From a pathological point of view, Virmani et al37 first described a patient who died of very late thrombosis after receiving 2 sirolimus-eluting stents and had experienced a localized hypersensitivity reaction and extensive vasculitis of the intima, media and adventitia consisting predominantly of lymphocytes and eosinophils. Necropsy showed aneurysmal dilation of the stented arterial segments with evidence of stent malapposition and thick fibrin thrombus between the stent and the arterial wall. Joner et al38 compared 23 DES cases (> 30 days after the index procedure) with 25 matched necropsies after BMS implantation.

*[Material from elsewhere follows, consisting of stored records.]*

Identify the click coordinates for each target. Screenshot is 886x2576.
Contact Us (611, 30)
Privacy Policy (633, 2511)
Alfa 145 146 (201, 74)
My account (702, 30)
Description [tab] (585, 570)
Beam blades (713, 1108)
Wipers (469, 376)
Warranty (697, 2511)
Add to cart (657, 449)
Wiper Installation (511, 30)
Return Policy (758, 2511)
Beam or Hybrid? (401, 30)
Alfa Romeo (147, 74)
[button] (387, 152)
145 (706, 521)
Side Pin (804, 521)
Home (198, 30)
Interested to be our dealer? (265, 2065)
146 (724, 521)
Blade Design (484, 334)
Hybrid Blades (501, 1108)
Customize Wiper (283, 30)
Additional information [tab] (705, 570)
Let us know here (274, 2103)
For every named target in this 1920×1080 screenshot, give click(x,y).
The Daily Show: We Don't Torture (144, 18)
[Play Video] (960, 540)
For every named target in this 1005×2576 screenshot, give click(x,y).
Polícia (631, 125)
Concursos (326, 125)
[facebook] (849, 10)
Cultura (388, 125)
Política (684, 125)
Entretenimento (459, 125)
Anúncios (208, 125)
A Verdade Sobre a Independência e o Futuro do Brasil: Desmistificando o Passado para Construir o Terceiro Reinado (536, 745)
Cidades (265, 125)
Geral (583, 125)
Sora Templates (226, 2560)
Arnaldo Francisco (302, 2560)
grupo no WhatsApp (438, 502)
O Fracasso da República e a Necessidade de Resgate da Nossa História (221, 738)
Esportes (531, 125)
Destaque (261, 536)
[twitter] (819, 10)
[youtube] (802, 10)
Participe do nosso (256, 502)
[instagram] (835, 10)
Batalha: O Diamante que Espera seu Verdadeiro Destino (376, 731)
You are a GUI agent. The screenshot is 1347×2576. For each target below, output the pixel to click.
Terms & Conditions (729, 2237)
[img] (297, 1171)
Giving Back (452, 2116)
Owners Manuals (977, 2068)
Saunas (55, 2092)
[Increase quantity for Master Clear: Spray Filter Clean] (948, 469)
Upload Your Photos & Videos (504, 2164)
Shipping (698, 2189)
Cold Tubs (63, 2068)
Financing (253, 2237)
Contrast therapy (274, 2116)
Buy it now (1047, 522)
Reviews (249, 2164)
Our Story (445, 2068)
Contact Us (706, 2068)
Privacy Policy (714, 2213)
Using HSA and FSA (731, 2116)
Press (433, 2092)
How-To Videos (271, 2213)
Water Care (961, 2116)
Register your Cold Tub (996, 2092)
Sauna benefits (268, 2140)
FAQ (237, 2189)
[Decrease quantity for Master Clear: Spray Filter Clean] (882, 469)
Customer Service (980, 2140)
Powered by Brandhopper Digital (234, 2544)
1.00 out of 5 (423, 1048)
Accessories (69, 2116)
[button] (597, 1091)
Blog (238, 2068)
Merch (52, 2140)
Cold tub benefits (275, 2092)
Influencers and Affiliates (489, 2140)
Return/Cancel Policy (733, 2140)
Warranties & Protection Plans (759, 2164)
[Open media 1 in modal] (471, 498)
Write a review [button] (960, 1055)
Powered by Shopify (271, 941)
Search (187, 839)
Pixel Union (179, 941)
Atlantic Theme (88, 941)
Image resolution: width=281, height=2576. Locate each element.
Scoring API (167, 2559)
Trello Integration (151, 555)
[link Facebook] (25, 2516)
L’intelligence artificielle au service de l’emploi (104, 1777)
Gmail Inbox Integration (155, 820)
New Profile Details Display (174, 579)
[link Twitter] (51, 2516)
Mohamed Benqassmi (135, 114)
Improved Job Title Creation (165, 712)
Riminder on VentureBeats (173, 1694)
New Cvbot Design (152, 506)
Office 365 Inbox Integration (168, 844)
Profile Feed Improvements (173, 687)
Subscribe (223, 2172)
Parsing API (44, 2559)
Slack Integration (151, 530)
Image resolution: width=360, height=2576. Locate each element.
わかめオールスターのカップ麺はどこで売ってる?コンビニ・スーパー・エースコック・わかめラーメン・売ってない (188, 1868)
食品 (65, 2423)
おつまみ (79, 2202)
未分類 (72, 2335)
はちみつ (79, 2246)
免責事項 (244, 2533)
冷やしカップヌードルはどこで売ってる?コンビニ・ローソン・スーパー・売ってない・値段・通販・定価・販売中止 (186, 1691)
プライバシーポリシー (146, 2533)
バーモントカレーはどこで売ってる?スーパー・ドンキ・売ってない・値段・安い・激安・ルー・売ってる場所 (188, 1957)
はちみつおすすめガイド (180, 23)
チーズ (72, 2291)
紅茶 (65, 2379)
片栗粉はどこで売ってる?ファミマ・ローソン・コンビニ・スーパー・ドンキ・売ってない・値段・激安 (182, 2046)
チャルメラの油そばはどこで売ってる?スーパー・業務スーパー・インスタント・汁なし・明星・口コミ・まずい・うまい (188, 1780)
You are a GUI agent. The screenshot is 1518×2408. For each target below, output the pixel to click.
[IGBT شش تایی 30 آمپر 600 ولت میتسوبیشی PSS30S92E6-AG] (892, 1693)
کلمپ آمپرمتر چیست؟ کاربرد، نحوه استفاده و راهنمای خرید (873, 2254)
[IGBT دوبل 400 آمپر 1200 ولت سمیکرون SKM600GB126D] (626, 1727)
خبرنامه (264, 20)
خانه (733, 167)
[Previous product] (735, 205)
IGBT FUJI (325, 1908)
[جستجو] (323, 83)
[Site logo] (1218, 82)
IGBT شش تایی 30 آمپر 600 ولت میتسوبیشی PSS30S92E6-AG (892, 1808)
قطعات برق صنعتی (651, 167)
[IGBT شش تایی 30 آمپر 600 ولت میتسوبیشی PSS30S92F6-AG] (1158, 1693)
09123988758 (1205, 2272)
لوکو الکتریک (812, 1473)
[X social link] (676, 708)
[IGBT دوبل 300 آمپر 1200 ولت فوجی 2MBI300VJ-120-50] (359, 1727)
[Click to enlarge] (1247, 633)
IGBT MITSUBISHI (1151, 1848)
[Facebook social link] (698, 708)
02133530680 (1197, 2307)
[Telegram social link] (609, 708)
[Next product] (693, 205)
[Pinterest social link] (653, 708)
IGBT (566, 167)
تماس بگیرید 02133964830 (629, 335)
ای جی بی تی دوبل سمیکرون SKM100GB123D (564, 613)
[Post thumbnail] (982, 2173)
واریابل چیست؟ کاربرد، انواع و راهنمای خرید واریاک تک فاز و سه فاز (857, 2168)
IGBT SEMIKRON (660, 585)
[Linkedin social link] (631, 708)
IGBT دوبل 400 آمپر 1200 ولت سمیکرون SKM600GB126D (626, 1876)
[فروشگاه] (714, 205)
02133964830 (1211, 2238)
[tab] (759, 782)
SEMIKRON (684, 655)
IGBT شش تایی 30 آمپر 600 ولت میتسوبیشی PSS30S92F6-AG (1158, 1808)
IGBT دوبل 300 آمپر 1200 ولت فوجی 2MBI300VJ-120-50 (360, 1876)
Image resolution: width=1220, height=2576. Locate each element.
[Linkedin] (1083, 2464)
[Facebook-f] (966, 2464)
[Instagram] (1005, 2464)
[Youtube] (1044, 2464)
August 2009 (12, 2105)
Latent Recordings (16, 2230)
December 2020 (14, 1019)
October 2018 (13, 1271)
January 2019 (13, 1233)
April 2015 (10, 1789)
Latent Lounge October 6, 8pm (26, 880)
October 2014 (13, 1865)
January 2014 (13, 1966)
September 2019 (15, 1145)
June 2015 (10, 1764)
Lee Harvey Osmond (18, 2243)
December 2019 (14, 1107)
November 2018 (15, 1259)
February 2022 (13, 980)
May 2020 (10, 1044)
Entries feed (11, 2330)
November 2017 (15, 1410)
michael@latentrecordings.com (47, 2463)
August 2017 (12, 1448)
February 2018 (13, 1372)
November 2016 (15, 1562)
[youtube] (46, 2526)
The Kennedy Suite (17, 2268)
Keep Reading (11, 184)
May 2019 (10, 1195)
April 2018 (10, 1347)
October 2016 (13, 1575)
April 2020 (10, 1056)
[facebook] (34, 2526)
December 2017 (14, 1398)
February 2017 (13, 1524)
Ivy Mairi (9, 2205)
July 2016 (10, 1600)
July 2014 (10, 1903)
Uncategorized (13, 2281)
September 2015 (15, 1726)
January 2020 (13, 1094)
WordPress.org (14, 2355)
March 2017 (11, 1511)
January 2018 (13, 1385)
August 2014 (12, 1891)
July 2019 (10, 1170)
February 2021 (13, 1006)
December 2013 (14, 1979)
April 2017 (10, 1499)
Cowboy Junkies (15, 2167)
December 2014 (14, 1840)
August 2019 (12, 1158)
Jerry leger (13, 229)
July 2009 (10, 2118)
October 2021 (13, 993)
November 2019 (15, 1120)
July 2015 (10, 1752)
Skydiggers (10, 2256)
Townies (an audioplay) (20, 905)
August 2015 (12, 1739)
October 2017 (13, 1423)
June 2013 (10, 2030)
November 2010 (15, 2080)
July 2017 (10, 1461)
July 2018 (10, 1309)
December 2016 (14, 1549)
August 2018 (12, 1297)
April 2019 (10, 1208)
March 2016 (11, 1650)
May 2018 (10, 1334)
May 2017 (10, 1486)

Fourteen of 23 DES patients who suffered late stent thrombosis showed greater delayed healing characterized by poorer endothelialization and persistent fibrin deposition compared with patients who had both patent DES and BMS. In all 14 patients with late stent thrombosis, delayed arterial healing was found as a key risk factor, but 2 patients presented with malapposition related to positive arterial remodeling or suboptimal stent deployment as additional pathologic risk factors. Future studies and longer clinical follow up of these patients are warranted to clarify the role of late ISA in the physiopathology of very late stent thrombosis.
A limitation of this work is that the diagnostic accuracy of IVUS in detecting ISA is limited, although it is assumed that IVUS detects significant ISA, missing only minor cases.39 Another limitation is that due to the follow up of the trials included (up to 12 months), the effect of late ISA over very late stent thrombosis has not been completely evaluated.